Mit der Zeit haben wir uns immer mehr in wilde Partys, Alkohol und Drogen geflüchtet. Das war für uns wie Medizin, die uns für ein paar Stunden Betäubung bot und die Last auf unseren Schultern ein wenig nahm.
Wann haben Rob und Sie zum ersten Mal realisiert, dass Sie in einer Falle steckten?
Als wir unseren Vertrag mit Frank Farian unterschrieben, hatten wir keine Manager und Anwälte an unserer Seite. Und der Vertrag war komplett auf Deutsch. Ich konnte die Sprache damals noch nicht gut genug, um alle Details zu verstehen. Es war natürlich ein Schock, als man uns erklärte, dass wir zwar die Gesichter von Milli Vanilli sein sollten, aber nicht singen durften. Da war die Falle jedoch bereits zugeschnappt.
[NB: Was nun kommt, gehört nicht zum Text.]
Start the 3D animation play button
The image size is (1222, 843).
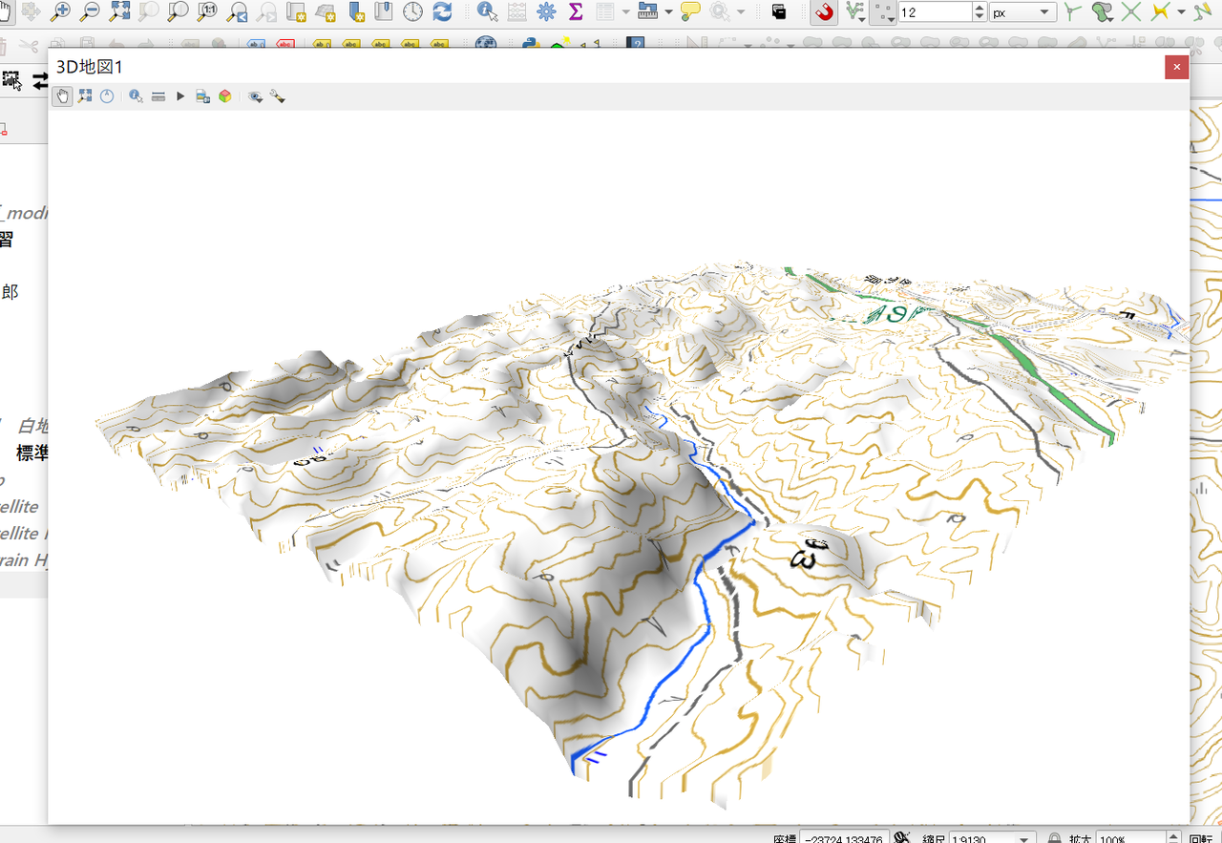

Warum haben Sie nicht sofort die Notbremse gezogen?
Wir waren jung, brauchten die Gage, die damals für uns eine ganze Menge Geld war und es ging zunächst ja auch nur um einen Song. Niemand konnte ahnen, dass Welthit auf Welthit folgen sollte. Und so wurden wir immer tiefer in das Lügenkonstrukt hineingesogen. Zudem waren wir unglaublich naiv, klammerten uns fest an dem Glauben, dass uns Frank vielleicht doch noch selbst singen lassen würde.
Wie war Ihr Verhältnis zu Frank Farian?
Am Anfang waren wir von seinem Erfolg und den vielen Gold- und Platinschallplatten in seinem Büro sehr beeindruckt. Wir spürten, dass dieser Mann der Schlüssel für unsere große Chance sein könnte und sahen in Frank zunächst sogar eine Vaterfigur. Leider mussten wir schnell feststellen, dass er ein bösartiger "Vater" war, der vor allem eines wollte: uns für das Erreichen seiner Ziele zu benutzen! Frank war charismatisch aber auch sehr cholerisch, knallhart, gnadenlos! In jedem Moment machte er uns klar, dass wir den Mund zu halten und zu funktionieren haben.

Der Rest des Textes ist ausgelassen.